From this screen, you can move your designs and you can rotate them, you cannot however resize them. If you really want to use up the whole sheet of printable material, head back to the canvas.
How to Create a Full Sheet of Stickers
As I mentioned above, you cannot resize your images after you’ve clicked Make It. To do this, I like to add a visual to the canvas and make it the maximum Print Then Cut size. I like to turn it white so it looks like a sheet of paper.
For the 8.5″ x 11″ sheet of paper, that maximum size would be 7.44″ x 9.94″.
Now I can add copies of the butterfly image onto the visual and lay them out on the page. I can even resize some of the images to add those to the blank spaces to make a full sticker sheet.
Once I have things laid out how I want, I like to delete the background page layer.
With the rectangle page visual removed I am going to select all the butterflies and click Attach. This will keep the page laid out exactly as I have it on the canvas when I click Make It.
Remember, if your design is in the area where the registration marks need to be you’ll need to move them or resize your whole image.
This is a good example of how the maximum size really applies to the center of the paper both up and down and left to right.

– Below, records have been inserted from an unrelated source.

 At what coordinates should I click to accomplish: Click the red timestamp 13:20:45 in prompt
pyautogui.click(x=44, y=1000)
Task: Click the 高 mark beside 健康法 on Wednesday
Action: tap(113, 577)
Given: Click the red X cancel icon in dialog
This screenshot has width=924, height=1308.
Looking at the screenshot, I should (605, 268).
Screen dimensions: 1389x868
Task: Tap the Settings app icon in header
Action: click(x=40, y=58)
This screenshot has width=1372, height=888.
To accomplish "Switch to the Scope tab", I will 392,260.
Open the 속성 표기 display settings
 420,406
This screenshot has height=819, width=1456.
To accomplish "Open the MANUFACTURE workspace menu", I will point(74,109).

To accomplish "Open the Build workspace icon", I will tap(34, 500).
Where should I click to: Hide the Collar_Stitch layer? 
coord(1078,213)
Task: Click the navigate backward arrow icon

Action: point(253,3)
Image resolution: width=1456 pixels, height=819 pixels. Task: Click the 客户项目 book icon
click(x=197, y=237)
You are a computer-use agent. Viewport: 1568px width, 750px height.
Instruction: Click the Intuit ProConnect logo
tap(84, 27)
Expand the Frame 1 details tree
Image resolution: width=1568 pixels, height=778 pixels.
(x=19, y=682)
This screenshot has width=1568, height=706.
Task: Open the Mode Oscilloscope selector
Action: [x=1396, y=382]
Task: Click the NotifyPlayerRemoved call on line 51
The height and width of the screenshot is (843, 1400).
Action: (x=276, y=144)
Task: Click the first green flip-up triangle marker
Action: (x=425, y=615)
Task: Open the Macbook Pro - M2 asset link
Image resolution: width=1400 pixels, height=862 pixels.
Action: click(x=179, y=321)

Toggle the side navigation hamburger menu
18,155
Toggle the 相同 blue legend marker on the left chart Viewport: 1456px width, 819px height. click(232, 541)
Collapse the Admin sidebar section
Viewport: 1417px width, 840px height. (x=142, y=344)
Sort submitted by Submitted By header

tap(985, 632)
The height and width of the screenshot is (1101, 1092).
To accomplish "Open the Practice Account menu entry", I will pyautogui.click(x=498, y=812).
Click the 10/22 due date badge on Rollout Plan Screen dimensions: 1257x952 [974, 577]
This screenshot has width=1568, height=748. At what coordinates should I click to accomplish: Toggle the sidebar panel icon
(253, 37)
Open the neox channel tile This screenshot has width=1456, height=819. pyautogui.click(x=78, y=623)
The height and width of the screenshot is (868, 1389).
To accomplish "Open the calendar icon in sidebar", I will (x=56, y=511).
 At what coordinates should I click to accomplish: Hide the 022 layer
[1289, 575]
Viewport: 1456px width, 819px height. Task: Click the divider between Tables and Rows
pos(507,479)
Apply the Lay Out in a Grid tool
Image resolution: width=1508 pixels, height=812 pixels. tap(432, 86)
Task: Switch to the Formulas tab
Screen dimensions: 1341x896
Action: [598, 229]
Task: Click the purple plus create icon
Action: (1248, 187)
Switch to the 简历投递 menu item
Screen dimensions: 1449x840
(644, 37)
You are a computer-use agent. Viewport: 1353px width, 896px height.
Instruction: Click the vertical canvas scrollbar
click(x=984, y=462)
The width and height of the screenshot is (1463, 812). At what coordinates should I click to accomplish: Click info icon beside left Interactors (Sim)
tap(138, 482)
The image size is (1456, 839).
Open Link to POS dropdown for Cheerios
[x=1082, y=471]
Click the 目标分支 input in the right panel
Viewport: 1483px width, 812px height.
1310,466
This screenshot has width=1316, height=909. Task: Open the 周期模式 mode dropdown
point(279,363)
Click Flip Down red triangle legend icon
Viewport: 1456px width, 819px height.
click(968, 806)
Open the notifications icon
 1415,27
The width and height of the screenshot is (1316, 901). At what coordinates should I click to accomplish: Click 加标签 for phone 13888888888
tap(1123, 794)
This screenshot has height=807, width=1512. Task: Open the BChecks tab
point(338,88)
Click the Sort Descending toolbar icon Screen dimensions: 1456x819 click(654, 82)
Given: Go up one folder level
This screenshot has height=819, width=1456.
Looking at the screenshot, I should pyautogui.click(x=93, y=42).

How to Make a Cricut Print Then Cut Paper Box
Now that we’ve looked at the new Print Then Cut features, let’s make a project. I have uploaded a design into Design Space, it is a large design that we’ll fold and turn into a gift box.
Adding Design to Design Space
Upload the file you downloaded above to Cricut Design Space. You can see more about how to do that here. I am uploading it as a print then cut design and we will talk more about adding the score lines later in this post.
Resizing and Picking Paper Size
I want to print this onto an 11″ x 17″ sheet of paper. Because the box design itself is kind of like a cross shape I can make it the maximum size.
The maximum width I can use is 9.94″. I am leaving the dimensions locked so the length will adjust to the maximum width.
If you haven’t already changed your paper size, you’ll need to do that now. Follow the instructions at the beginning of this post to do so.
Adding Score Lines
Because you need to upload this design as a Print Then Cut object the score lines are not added. You can go through and add score lines with the shape feature and draw them right over the lines on the design. Or you score the box manually after it’s printed and cut.
I am going to add mine manually as I find that easier, however, you can choose the option that works best for you. You can see how to add score lines in Design Space here.
Printing Your Project
Click Make it to print. We don’t need to mirror anything for this project. Click Continue and send the design to the printer.
Remember, the printer needs to be able to print the paper size you have selected for your project. If you haven’t already calibrated your machine, do that now. I did add bleed to my print.
Final Thoughts on New Cricut Print Then Cut Sizes
Okay, that’s it! New Cricut Print Then Cut sizes are here and I am so excited about this change! You can now make Print Then Cut projects larger than ever even with an 8.5″ x 11″ paper size.
I do caution you to remember that the maximum size is only applicable to the middle of the paper. You need to have room for the registration marks in all four corners.
Design Space will tell you the maximum and it will automatically resize your image to the maximum. All that’s left for you to do is grab your printer and start printing larger sizes.
Remember to give yourself extra time for calibrating your machine and the opportunity to learn about the new paper sizes and features.
I am really impressed with the results of the larger Cricut print and cut sizes. I just know that you’re going to love it. If you have any questions about the new Cricut Print Then Cut sizes, leave them in the comments and we’ll get them answered for you.